TO DO: Could you copy the entire listing below, line for line, with no changes?

PROVIDED INFORMATION:
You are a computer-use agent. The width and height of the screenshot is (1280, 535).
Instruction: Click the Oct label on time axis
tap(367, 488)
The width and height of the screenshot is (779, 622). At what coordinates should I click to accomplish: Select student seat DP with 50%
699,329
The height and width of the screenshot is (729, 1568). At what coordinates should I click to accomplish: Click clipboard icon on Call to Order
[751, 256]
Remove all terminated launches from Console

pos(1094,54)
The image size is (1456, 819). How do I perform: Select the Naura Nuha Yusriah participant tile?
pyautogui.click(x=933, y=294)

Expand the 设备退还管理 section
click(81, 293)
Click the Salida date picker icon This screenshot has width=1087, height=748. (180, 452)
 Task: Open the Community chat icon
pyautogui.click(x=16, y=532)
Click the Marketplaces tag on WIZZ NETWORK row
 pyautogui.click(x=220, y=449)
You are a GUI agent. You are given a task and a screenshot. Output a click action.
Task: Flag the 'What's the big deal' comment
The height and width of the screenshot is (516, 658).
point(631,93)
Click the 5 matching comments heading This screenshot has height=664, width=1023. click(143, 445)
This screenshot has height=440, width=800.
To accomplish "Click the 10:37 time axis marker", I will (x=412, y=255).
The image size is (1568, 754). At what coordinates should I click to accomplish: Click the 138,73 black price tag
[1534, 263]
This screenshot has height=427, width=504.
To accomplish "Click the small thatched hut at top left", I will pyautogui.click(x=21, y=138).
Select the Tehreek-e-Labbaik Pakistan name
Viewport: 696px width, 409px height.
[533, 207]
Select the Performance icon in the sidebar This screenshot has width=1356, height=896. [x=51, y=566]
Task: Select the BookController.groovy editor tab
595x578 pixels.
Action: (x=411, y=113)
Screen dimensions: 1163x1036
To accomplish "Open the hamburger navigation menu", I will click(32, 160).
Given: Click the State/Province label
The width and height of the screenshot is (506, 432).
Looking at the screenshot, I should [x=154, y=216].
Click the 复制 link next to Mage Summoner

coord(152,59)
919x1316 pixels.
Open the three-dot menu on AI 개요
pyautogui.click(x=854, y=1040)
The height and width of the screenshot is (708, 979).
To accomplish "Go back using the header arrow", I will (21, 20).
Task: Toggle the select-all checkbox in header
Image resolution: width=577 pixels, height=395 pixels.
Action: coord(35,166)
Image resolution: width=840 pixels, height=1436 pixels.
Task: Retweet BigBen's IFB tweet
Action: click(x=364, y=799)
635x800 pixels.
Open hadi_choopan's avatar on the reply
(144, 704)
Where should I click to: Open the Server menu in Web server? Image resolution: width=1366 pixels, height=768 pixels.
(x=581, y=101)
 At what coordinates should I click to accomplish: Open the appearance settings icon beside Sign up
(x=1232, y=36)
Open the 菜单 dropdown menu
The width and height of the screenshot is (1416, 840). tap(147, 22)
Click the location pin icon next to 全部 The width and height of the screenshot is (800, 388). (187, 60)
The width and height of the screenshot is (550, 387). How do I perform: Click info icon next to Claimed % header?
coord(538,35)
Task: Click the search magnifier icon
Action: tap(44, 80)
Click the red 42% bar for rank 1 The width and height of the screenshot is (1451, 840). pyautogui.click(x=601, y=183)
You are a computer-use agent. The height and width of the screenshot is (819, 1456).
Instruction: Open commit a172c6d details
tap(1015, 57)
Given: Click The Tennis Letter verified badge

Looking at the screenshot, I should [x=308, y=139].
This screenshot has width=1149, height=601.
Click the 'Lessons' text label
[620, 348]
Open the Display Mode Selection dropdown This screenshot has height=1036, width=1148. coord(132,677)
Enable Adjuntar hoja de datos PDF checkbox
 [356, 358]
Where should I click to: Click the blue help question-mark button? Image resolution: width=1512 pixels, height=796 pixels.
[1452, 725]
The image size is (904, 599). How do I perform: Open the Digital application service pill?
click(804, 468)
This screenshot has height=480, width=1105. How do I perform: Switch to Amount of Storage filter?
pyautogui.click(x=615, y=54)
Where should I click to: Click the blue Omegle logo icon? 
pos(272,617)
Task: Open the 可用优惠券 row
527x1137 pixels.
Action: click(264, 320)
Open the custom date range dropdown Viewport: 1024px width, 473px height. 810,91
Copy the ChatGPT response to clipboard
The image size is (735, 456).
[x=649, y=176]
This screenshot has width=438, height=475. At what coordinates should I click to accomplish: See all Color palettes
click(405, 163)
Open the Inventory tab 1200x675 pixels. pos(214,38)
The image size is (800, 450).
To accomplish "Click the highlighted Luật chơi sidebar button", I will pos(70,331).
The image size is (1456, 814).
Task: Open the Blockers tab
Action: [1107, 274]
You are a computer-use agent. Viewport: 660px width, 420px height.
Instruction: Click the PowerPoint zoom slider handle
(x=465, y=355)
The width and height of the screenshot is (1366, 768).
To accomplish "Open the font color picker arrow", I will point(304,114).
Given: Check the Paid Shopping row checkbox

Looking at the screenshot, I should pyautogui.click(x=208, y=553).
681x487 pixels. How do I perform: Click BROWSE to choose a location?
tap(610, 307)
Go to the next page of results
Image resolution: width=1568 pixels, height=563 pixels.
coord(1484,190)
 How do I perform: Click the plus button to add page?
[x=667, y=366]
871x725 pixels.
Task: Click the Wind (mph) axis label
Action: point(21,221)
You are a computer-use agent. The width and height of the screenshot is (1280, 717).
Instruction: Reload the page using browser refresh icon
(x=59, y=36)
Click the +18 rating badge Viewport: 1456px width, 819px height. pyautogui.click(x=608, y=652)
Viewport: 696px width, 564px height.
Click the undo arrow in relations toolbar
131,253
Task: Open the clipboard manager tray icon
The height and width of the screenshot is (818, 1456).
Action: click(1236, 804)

FULL RESPONSE:
You are a computer-use agent. The width and height of the screenshot is (1280, 535).
Instruction: Click the Oct label on time axis
tap(367, 488)
The width and height of the screenshot is (779, 622). At what coordinates should I click to accomplish: Select student seat DP with 50%
699,329
The height and width of the screenshot is (729, 1568). At what coordinates should I click to accomplish: Click clipboard icon on Call to Order
[751, 256]
Remove all terminated launches from Console

pos(1094,54)
The image size is (1456, 819). How do I perform: Select the Naura Nuha Yusriah participant tile?
pyautogui.click(x=933, y=294)

Expand the 设备退还管理 section
click(81, 293)
Click the Salida date picker icon This screenshot has width=1087, height=748. (180, 452)
 Task: Open the Community chat icon
pyautogui.click(x=16, y=532)
Click the Marketplaces tag on WIZZ NETWORK row
 pyautogui.click(x=220, y=449)
You are a GUI agent. You are given a task and a screenshot. Output a click action.
Task: Flag the 'What's the big deal' comment
The height and width of the screenshot is (516, 658).
point(631,93)
Click the 5 matching comments heading This screenshot has height=664, width=1023. click(143, 445)
This screenshot has height=440, width=800.
To accomplish "Click the 10:37 time axis marker", I will (x=412, y=255).
The image size is (1568, 754). At what coordinates should I click to accomplish: Click the 138,73 black price tag
[1534, 263]
This screenshot has height=427, width=504.
To accomplish "Click the small thatched hut at top left", I will pyautogui.click(x=21, y=138).
Select the Tehreek-e-Labbaik Pakistan name
Viewport: 696px width, 409px height.
[533, 207]
Select the Performance icon in the sidebar This screenshot has width=1356, height=896. [x=51, y=566]
Task: Select the BookController.groovy editor tab
595x578 pixels.
Action: (x=411, y=113)
Screen dimensions: 1163x1036
To accomplish "Open the hamburger navigation menu", I will click(32, 160).
Given: Click the State/Province label
The width and height of the screenshot is (506, 432).
Looking at the screenshot, I should [x=154, y=216].
Click the 复制 link next to Mage Summoner

coord(152,59)
919x1316 pixels.
Open the three-dot menu on AI 개요
pyautogui.click(x=854, y=1040)
The height and width of the screenshot is (708, 979).
To accomplish "Go back using the header arrow", I will (21, 20).
Task: Toggle the select-all checkbox in header
Image resolution: width=577 pixels, height=395 pixels.
Action: coord(35,166)
Image resolution: width=840 pixels, height=1436 pixels.
Task: Retweet BigBen's IFB tweet
Action: click(x=364, y=799)
635x800 pixels.
Open hadi_choopan's avatar on the reply
(144, 704)
Where should I click to: Open the Server menu in Web server? Image resolution: width=1366 pixels, height=768 pixels.
(x=581, y=101)
 At what coordinates should I click to accomplish: Open the appearance settings icon beside Sign up
(x=1232, y=36)
Open the 菜单 dropdown menu
The width and height of the screenshot is (1416, 840). tap(147, 22)
Click the location pin icon next to 全部 The width and height of the screenshot is (800, 388). (187, 60)
The width and height of the screenshot is (550, 387). How do I perform: Click info icon next to Claimed % header?
coord(538,35)
Task: Click the search magnifier icon
Action: tap(44, 80)
Click the red 42% bar for rank 1 The width and height of the screenshot is (1451, 840). pyautogui.click(x=601, y=183)
You are a computer-use agent. The height and width of the screenshot is (819, 1456).
Instruction: Open commit a172c6d details
tap(1015, 57)
Given: Click The Tennis Letter verified badge

Looking at the screenshot, I should [x=308, y=139].
This screenshot has width=1149, height=601.
Click the 'Lessons' text label
[620, 348]
Open the Display Mode Selection dropdown This screenshot has height=1036, width=1148. coord(132,677)
Enable Adjuntar hoja de datos PDF checkbox
 [356, 358]
Where should I click to: Click the blue help question-mark button? Image resolution: width=1512 pixels, height=796 pixels.
[1452, 725]
The image size is (904, 599). How do I perform: Open the Digital application service pill?
click(804, 468)
This screenshot has height=480, width=1105. How do I perform: Switch to Amount of Storage filter?
pyautogui.click(x=615, y=54)
Where should I click to: Click the blue Omegle logo icon? 
pos(272,617)
Task: Open the 可用优惠券 row
527x1137 pixels.
Action: click(264, 320)
Open the custom date range dropdown Viewport: 1024px width, 473px height. 810,91
Copy the ChatGPT response to clipboard
The image size is (735, 456).
[x=649, y=176]
This screenshot has width=438, height=475. At what coordinates should I click to accomplish: See all Color palettes
click(405, 163)
Open the Inventory tab 1200x675 pixels. pos(214,38)
The image size is (800, 450).
To accomplish "Click the highlighted Luật chơi sidebar button", I will pos(70,331).
The image size is (1456, 814).
Task: Open the Blockers tab
Action: [1107, 274]
You are a computer-use agent. Viewport: 660px width, 420px height.
Instruction: Click the PowerPoint zoom slider handle
(x=465, y=355)
The width and height of the screenshot is (1366, 768).
To accomplish "Open the font color picker arrow", I will point(304,114).
Given: Check the Paid Shopping row checkbox

Looking at the screenshot, I should pyautogui.click(x=208, y=553).
681x487 pixels. How do I perform: Click BROWSE to choose a location?
tap(610, 307)
Go to the next page of results
Image resolution: width=1568 pixels, height=563 pixels.
coord(1484,190)
 How do I perform: Click the plus button to add page?
[x=667, y=366]
871x725 pixels.
Task: Click the Wind (mph) axis label
Action: point(21,221)
You are a computer-use agent. The width and height of the screenshot is (1280, 717).
Instruction: Reload the page using browser refresh icon
(x=59, y=36)
Click the +18 rating badge Viewport: 1456px width, 819px height. pyautogui.click(x=608, y=652)
Viewport: 696px width, 564px height.
Click the undo arrow in relations toolbar
131,253
Task: Open the clipboard manager tray icon
The height and width of the screenshot is (818, 1456).
Action: click(1236, 804)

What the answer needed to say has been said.